I was very skeptical of the Durham/Brunswick sightings before reading the detailed account provided by Souliere’s interview with one of the witnesses. Growing up only three miles from where the first sighting occurred, I spent most of the ’90s in the woods and fields in and around Durham. I rode my freestyle bike all over that town, including down the road where the sightings occurred. I never caught a hint of bigfoot. Don’t get me wrong, the area has its rural, spooky weirdness (how could it not when Stephen King grew up there?), but it isn’t the Maine wilderness you find so much of to the north. It didn’t feel like Sasquatch country. Granted, I pedaled those roads twenty years after the sightings. Things change. That area has sure as hells changed a lot since they were my stomping grounds. Then again, it wouldn’t surprise me to hear if the region was more forested in the ’90s than in the ’70s. In the ’70s, many more farms were probably hanging on and fewer fields had had the decades to grow back into forests. 

But regardless of how bigfoot-y the habitat, I’m intrigued by the accounts. Having seen something unexplained myself as a kid, I believe people when they say the same. I can picture myself riding ahead on that road, stopping to straddle my bike, waiting for a friend or sibling to catch up, then glancing into the woods. I wish I had known about these sightings as a kid. You can bet I’d have been looking for bigfoot! 

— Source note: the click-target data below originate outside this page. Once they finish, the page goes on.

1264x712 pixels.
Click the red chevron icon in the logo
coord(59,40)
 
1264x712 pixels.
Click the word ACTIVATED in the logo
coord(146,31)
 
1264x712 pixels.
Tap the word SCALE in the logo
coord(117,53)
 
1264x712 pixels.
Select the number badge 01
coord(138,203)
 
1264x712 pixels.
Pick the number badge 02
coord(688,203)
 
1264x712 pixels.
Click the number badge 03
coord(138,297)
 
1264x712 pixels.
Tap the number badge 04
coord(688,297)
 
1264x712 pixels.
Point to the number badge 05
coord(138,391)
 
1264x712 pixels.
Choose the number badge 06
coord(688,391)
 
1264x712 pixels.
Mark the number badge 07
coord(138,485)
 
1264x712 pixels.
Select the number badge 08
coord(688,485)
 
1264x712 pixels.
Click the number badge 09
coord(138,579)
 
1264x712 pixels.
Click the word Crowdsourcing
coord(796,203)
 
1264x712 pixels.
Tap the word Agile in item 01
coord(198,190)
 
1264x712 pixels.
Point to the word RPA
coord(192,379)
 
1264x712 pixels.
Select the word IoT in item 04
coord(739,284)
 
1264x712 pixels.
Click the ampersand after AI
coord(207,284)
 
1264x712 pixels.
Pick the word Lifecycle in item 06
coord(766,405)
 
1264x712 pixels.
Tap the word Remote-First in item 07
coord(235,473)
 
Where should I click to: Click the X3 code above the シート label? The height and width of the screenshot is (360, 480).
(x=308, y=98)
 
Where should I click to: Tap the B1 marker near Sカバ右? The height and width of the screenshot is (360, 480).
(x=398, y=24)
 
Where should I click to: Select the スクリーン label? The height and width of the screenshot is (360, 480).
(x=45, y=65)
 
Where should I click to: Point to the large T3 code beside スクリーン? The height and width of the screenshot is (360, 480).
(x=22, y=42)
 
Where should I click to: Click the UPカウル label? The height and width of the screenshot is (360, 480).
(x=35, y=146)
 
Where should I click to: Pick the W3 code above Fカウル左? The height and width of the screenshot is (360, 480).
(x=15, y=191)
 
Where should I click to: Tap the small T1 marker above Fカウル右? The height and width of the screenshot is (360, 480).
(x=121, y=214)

Hilariously, one of my brothers, our friend from up the road, and I perpetrated a bigfoot hoax as young teens. We were upset that the farm across the street had been shut down and subdivided to make way for the construction of extravagant homes. What better way to protest than to create a monster to scare people off? We wrapped my friend in trash bags in the woods and tried to take a blurry picture. Now I can’t help imagining a real-life creature in those woods, watching as we took pictures and wondering what those mangy monkeys were up to.

Short, trashy bigfoot on the Freeport-Durham line circa 2000.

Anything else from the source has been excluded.